Dr. Anass Bouchnita University of Texas at Austin
Abstract: Blood clotting is a complex process involving several processes such as platelet deposition and aggregation, biochemical reactions of the coagulation cascade, and blood flow-clot interactions. To gain insights into this process, it is important to develop computational tools that integrate available knowledge and data across multiple scales of space and time. The first part of this talk will be devoted to the hybrid multiscale modeling of fibrin-platelet thrombus formation in flow. We present a multiscale model that is capable of simulating the formation of both arterial 'white' and venous 'red' thrombi [1]. This model describes fluid dynamics and coagulation kinetics using a continuum approach, while it captures platelet interactions using smooth particle dynamics. The interactions between local hemodynamics and platelets are implemented using the immersed boundary method (IBM). In the second part, we investigate the mechanisms of spontaneous blood clotting in recirculation areas and aneurysms using a multiphase approach. The proposed framework adopts a continuum representation that captures complex fluid biorheology, platelet transport, adhesion and aggregation, and biochemical cascades of plasma coagulation in an efficient way [2]. Numerical simulations elucidate the critical role of neck size, hematocrit level and blood flow intensity on the size and the structure of the clot formed in aneurysms. We will conclude the talk by discussing how these complex models can be combined with machine learning to provide accurate, timely and explainable predictions of patient-specific responses to anticoagulant treatments [3].
References:
[1] Bouchnita, A., & Volpert, V. (2019). A multiscale model of platelet-fibrin thrombus growth in the flow. Computers & Fluids, 184, 10-20.
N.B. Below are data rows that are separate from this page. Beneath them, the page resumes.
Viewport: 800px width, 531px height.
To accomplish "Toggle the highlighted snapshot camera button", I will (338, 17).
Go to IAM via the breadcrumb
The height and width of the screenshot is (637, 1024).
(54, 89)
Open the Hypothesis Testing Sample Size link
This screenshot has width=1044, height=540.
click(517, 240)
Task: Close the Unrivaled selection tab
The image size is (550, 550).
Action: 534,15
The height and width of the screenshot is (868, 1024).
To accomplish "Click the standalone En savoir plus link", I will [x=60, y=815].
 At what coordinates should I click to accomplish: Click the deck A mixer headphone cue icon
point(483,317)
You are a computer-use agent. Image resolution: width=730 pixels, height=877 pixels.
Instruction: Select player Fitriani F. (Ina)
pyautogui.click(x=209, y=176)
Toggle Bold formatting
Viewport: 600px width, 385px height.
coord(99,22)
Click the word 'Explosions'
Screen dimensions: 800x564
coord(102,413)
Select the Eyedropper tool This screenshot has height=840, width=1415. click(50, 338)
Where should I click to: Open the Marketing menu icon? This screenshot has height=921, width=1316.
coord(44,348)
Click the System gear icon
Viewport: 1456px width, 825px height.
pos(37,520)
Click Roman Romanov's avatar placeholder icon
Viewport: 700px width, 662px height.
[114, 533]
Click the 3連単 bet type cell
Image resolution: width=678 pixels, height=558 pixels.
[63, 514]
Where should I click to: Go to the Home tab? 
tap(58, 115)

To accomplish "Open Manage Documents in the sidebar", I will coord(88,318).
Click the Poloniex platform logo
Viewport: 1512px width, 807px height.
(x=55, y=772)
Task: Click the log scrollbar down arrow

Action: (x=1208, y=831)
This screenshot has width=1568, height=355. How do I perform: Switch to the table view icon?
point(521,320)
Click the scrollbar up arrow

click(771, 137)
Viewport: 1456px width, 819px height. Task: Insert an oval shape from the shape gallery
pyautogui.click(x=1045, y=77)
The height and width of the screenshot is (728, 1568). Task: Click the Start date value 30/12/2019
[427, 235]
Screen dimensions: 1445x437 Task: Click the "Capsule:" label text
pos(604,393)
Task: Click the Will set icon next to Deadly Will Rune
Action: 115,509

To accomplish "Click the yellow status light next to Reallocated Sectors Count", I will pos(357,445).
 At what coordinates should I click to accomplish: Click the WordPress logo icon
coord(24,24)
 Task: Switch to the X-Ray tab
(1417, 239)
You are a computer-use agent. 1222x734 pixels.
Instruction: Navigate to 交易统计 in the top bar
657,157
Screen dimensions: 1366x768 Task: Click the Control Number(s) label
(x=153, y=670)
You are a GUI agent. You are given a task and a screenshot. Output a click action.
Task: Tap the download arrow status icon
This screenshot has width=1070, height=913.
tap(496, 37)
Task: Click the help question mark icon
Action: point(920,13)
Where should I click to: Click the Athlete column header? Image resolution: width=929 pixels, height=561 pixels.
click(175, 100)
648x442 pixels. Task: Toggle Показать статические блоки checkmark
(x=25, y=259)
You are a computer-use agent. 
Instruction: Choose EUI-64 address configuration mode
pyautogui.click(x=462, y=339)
[2] Bouchnita, A., Belyaev, A. V., & Volpert, V. (2021). Multiphase continuum modeling of thrombosis in aneurysms and recirculation zones. Physics of Fluids, 33(9), 093314.
[3] Bouchnita, A., Nony, P., Llored, J.-P., & Volpert, V. Combining mathematical modelling and deep learning to make rapid and explainable predictions of the patient-specific response to anticoagulant therapy under venous flow. Submitted.
Bio: Dr. Anass Bouchnita was trained as an engineer in Modelling and Scientific Computing. He holds a double PhD in Modelling and Scientific Computing and in Physiological, Biology of organisms, Populations and Interactions. He is a Postdoctoral Fellow at the University of Texas at Austin, where he participates in the efforts of the COVID-19 Modeling Consortium that aims to project and mitigate the spread of COVID-19 in the Austin area and Texas. He has previously worked as a researcher at Uppsala University and as an assistant professor at Ecole Centrale Casablanca. His research interests include the development of multiscale models and their applications in biology and precision medicine.